Samuel Scoville Jr. (June 9, 1872 – December 4, 1950) was an American writer, naturalist, and lawyer.

== Early life and education ==
Samuel Scoville Jr. was born on June 9, 1872, in Norwich, New York, the son of Harriet Eliza (Beecher) (1838–1912) and Samuel Scoville Sr. (1834–1902). He attended Stamford High School. He received an AB from Yale College (1893) and an LLB from the University of the State of New York (1895). On October 17, 1889, he married Katharine Gallaudet Trumbull in Philadelphia.

== Career ==
=== Law ===
Scoville was a member of the New York City law firm of Beecher & Scoville. As of 1908, he was a sole practitioner in Philadelphia.

=== Writing ===
Scoville wrote a column called "First Aid Law" in the Philadelphia Bulletin under the name "A Philadelphia Lawyer". He wrote many books about nature for young readers, some of which were republished in 2019 by the South Jersey Culture and History Center. Man and Beast (Harcourt Brace, 1926) is a work of fiction for children about animals of the jungle. Wild Honey (Little, Brown, 1929) is a book of essays for adults about the natural world of the East Coast of North America.

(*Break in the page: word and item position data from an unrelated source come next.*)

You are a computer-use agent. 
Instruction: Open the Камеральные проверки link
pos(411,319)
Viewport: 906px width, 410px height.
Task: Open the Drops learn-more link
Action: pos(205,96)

As a naturalist, Scoville published a few articles about ornithology in The Auk (now Ornithology) and The Yale Review. From 1916, he was an associate member of the American Ornithologists' Union (now the American Ornithological Society).

== Publications ==

=== Books ===
- Brave Deeds of Union Soldiers (1915)
- Abraham Lincoln: His Story (1918)
- Boy Scouts in the Wilderness (1919)
- The Out-of-Doors Club (1919)
- Everyday Adventures (1920)
- Wild Folk (1922)
- More Wild Folk (1924)
- Man and Beast (1926)
- Runaway Days (1927)
- Lords of the Wild (1928)
- Wild Honey (1929)
- Alice in Blunderland (1934)

=== Articles ===
- Scoville, Samuel (1914). "The Evolution of Our Criminal Procedure"
- Scoville, Samuel (1934). "The Nesting of the Canada Warbler in Connecticut"

== Personal life ==
As of April 1897, Scoville lived with his father in Stamford, Connecticut. On April 23, he was shot by a burglar at his home, but survived.

Scoville was a Republican and a Congregationalist. He died on December 4, 1950, at his home in Haverford, Pennsylvania, shortly after admission to Bryn Mawr Hospital.